An enthusiast of the wisdom that follows from making mistakes, Perfitt recognizes the importance of trial and error in his songwriting that leads him towards personal growth in the craft.
“It’s important to tell myself, ‘Oh, that’s just an OK song, I’m not going to put that out, because I know something better will come,’ and once that better thing comes, you end up releasing something better,” he said. “Learning how to skip things that are just ‘OK’ is better for you, because then you produce something better. I’ve become a lot more picky with things and I think that’s important.”
Aside from his interests in physics and music, Perfitt also satisfies his creative desires with drawing. His favorite form of the craft is abstract expressionism, due to its open interpretation and lack of convention.
“I got into the whole drawing phase of my life and I remember making a lot of abstract drawings,” Perfitt said. “I emailed a UM art professor and I wanted to show him my work and see if he could teach me some stuff. I brought my work to him in a coffee shop and he just kind of flipped through my stuff and I don’t think he really liked it that much at all.”

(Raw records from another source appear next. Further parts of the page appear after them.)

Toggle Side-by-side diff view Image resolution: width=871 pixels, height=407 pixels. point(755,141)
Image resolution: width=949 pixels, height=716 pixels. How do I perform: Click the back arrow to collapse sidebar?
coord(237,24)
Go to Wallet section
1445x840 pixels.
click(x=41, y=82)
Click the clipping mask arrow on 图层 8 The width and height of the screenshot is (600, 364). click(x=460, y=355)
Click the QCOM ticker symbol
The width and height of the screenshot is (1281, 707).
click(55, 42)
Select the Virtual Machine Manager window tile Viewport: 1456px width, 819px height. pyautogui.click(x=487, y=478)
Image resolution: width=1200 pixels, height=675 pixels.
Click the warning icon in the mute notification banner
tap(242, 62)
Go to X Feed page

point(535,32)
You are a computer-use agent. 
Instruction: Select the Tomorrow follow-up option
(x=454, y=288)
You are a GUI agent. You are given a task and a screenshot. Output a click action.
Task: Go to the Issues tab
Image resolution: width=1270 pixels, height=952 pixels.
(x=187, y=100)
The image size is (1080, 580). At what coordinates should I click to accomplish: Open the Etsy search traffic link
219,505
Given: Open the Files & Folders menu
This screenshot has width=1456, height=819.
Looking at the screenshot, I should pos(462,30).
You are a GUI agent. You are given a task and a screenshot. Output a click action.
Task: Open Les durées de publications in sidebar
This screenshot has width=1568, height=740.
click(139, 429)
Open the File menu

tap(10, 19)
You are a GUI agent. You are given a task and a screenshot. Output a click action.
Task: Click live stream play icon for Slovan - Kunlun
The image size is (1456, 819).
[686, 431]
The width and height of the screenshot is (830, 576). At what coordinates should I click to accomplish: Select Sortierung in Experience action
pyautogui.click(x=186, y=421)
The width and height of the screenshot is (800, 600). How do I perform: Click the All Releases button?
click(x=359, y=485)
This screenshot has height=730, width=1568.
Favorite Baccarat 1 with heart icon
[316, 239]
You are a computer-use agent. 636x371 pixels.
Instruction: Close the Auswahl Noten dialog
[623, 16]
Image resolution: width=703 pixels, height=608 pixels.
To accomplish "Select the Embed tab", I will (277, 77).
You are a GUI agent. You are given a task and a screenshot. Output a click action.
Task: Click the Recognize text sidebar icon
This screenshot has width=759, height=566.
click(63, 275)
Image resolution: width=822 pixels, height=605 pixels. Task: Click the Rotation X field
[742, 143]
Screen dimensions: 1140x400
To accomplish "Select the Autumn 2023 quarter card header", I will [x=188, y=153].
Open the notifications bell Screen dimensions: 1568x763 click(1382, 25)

Though criticized for his own perception of art, Perfitt concluded that the meeting with the professor was pivotal in both his personal and artistic development.
“At the time, I didn’t really have a full realized idea of what my art was meaning, but after that, I learned that I wanted to start figuring out drawing things that have meaning, or putting more meaning into my art, whether its music or drawing,” Perfitt said. “I also realized that I didn’t necessarily need to listen to him because we just had different styles. He was an art professor, so he probably knew a lot more than me, but I remember at that same coffee shop he pulled out one of his drawings, and it was just a drawing of a cat. I thought it was cool, just not the only way to make art.”
When I felt our interview was nearing its end, I asked Perfitt if he had anything else to add. His response was, yet again, an example of his stimulating intellect and commendable creativity.
Perfitt began describing the math term of neighbourhood, which inspired his SoundCloud name, albeit minus the ‘u’ and plus an exclamation point; and like any outstanding mathematician, he applied the term to everyday life … and then some.
“It’s a set of points that are a certain distance from a given point It’s used for calculating limits,” Perfitt said. “At that time I was thinking about how a lot of structures we have of reality and theories of science are similar to a neighbourhood in that they’re a set of ideas that are a certain distance from what things in reality actually are.”
The dual connotation of neighborhood, that being a community of family and friends, was also related to Perfitt’s title choice.
“Whenever I’m having trouble or in a bad place, not the happiest, whatever, I have this neighborhood community of friends and family to fall back on and they can help me cheer up,” Perfitt said. “The factorial sign at the end of ‘Neighborhood!’ came up from a conversation I was having with my girlfriend about taking a series of experiences that you’ve had and taking that factorial that adds them up and shows all the different combinations they could occur in.”
For now, those wishing to hear the sequence of events that led to Neighborhood! can listen to Perfitt’s SoundCloud of demos. He is also planning to release the demo, “Kiss and Cry Benches”, and one finalized, mastered demo of “Today.”